▸ Material provided:
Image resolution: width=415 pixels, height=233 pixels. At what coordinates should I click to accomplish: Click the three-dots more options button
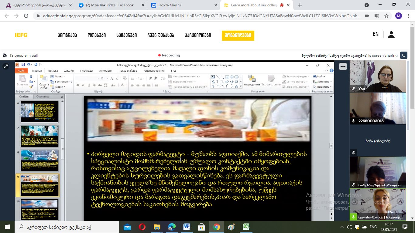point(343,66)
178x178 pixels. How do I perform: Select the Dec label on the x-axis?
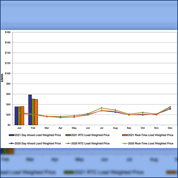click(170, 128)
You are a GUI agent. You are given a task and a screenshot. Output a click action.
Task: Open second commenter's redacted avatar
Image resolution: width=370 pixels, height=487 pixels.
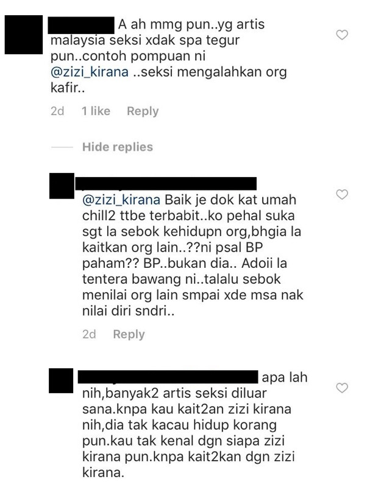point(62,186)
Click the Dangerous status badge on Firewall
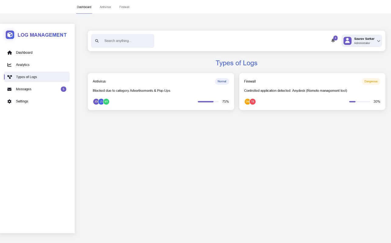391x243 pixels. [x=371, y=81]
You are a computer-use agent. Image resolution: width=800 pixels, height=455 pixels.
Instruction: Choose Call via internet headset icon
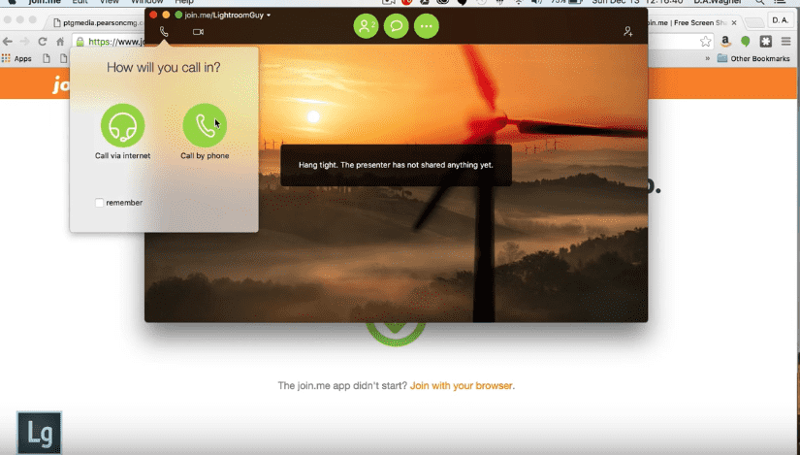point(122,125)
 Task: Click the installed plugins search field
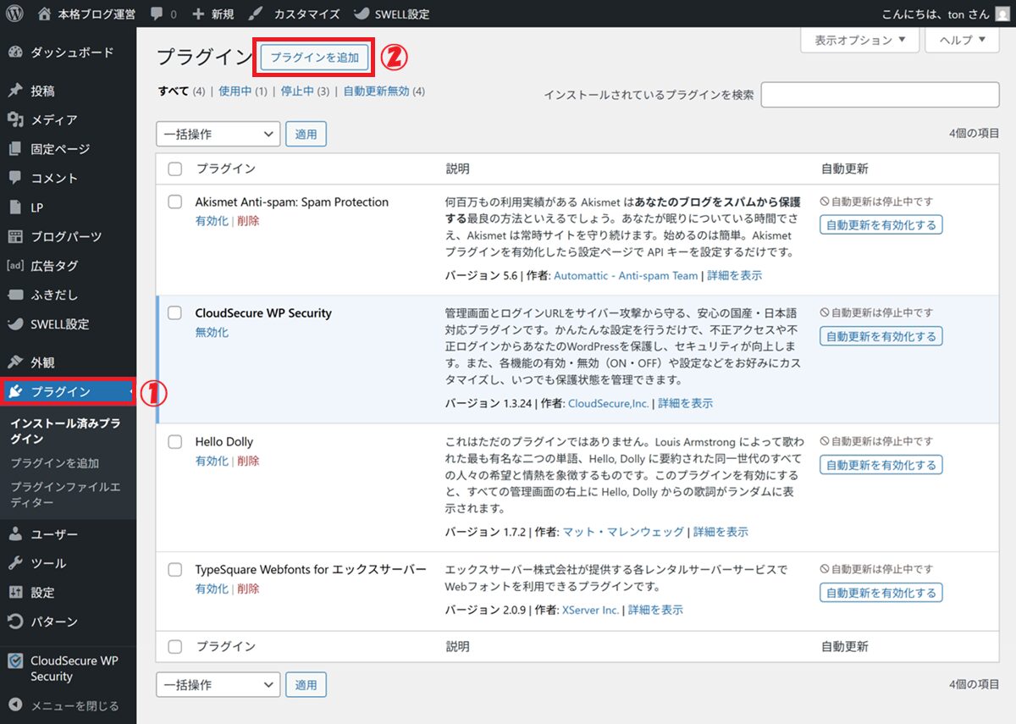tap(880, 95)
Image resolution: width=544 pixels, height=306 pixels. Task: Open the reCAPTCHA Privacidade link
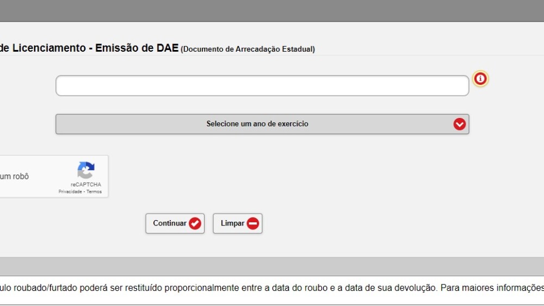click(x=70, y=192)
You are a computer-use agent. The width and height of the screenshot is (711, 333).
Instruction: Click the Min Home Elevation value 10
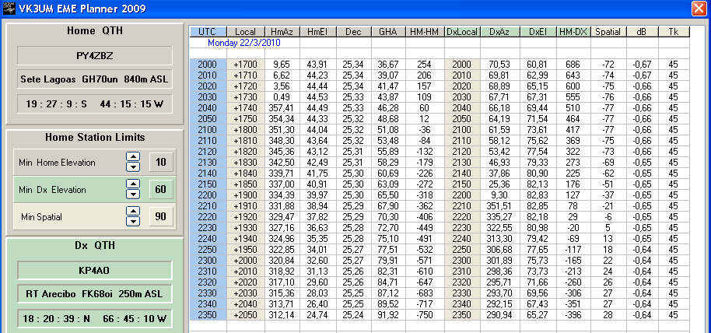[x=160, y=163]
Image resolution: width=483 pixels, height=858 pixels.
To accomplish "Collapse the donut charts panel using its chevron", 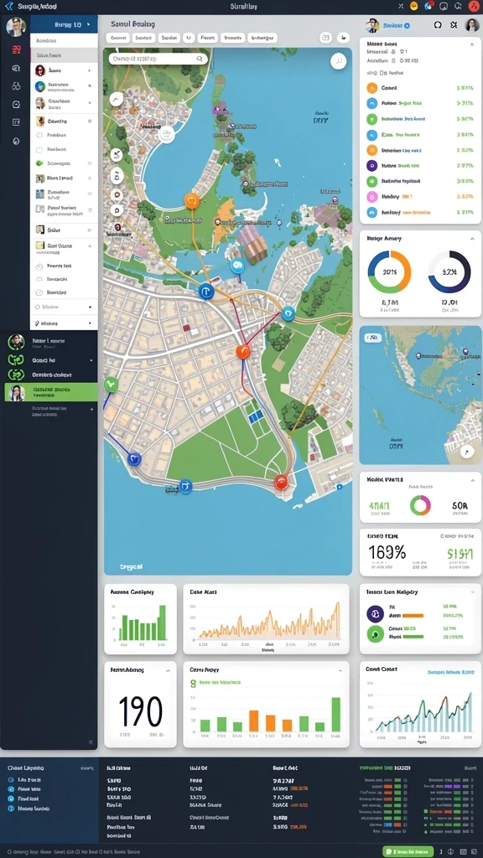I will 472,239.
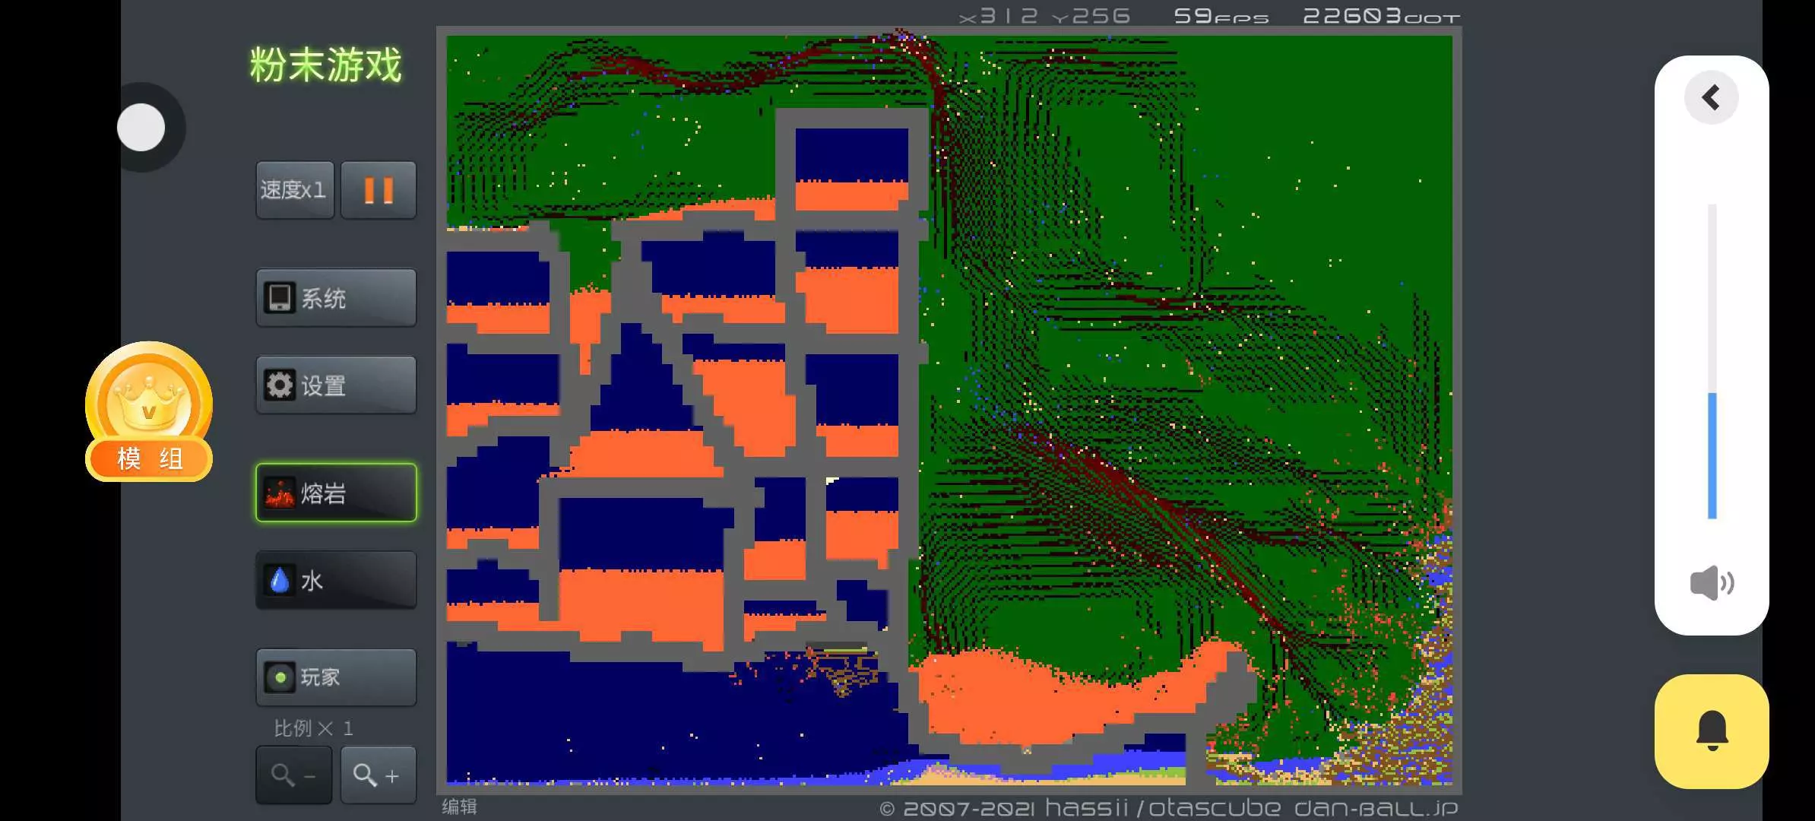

==

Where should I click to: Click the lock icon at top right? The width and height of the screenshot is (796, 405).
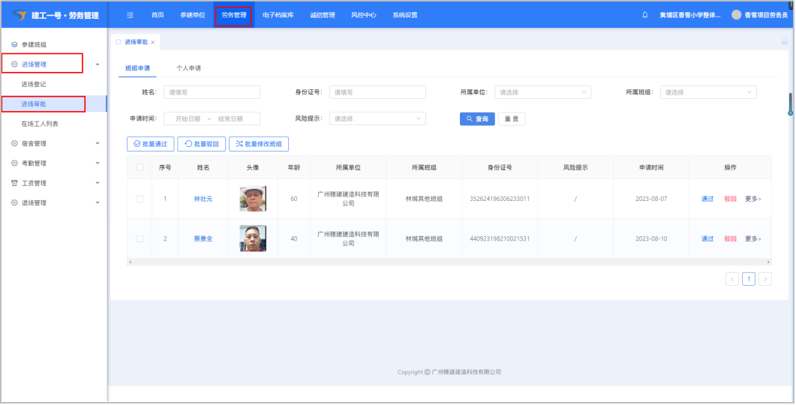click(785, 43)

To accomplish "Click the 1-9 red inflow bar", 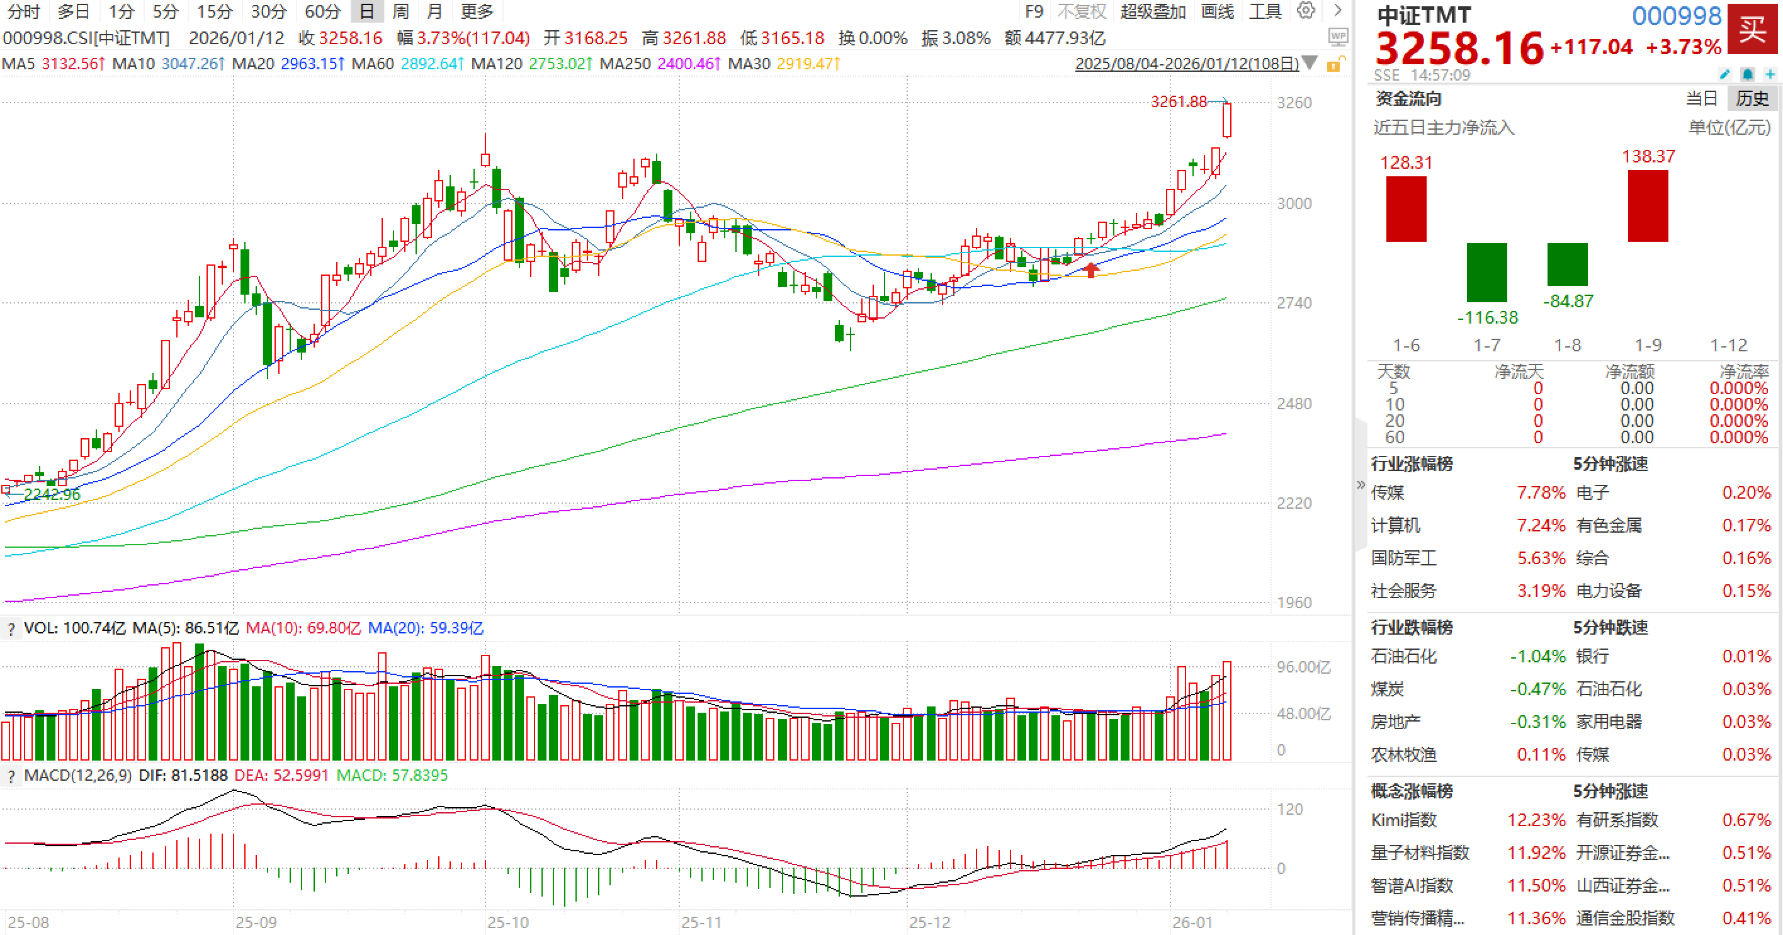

--

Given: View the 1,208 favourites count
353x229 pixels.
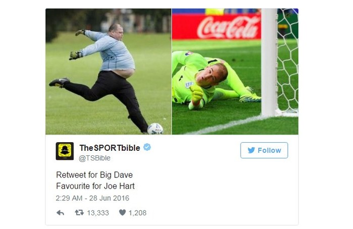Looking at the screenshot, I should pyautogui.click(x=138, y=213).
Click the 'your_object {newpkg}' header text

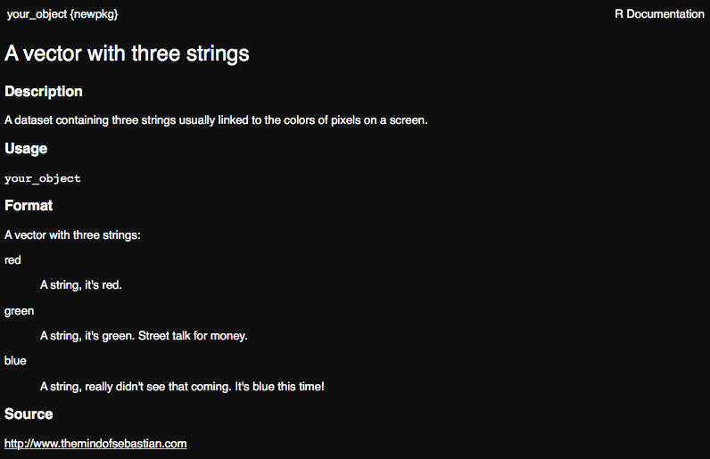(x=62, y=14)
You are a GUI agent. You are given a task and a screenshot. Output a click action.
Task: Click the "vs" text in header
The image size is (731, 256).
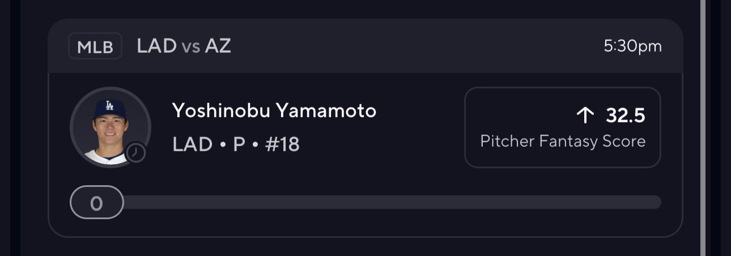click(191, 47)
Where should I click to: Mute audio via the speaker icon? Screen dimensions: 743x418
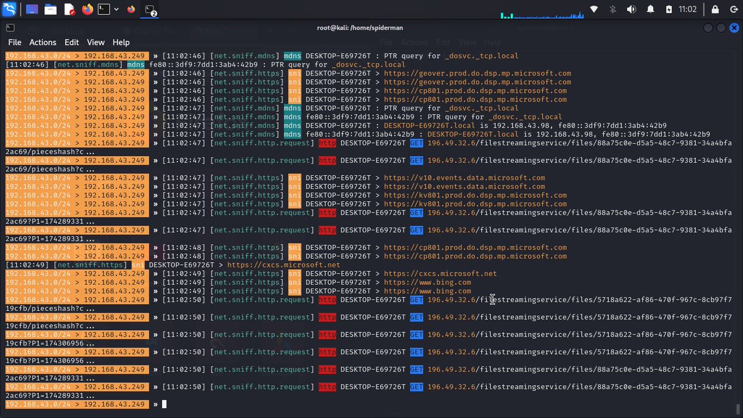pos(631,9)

▸ Objective: Put the lines of the listing above, from the line with "Task: Click the installed" to the line with "click(x=70, y=192)", into a JSON list of strings with one string per line and no blank lines. Leave the pictures out.

▸ Task output:
[
  " Task: Click the installed plugins search field",
  "tap(880, 95)",
  "Image resolution: width=544 pixels, height=306 pixels. Task: Open the reCAPTCHA Privacidade link",
  "click(x=70, y=192)"
]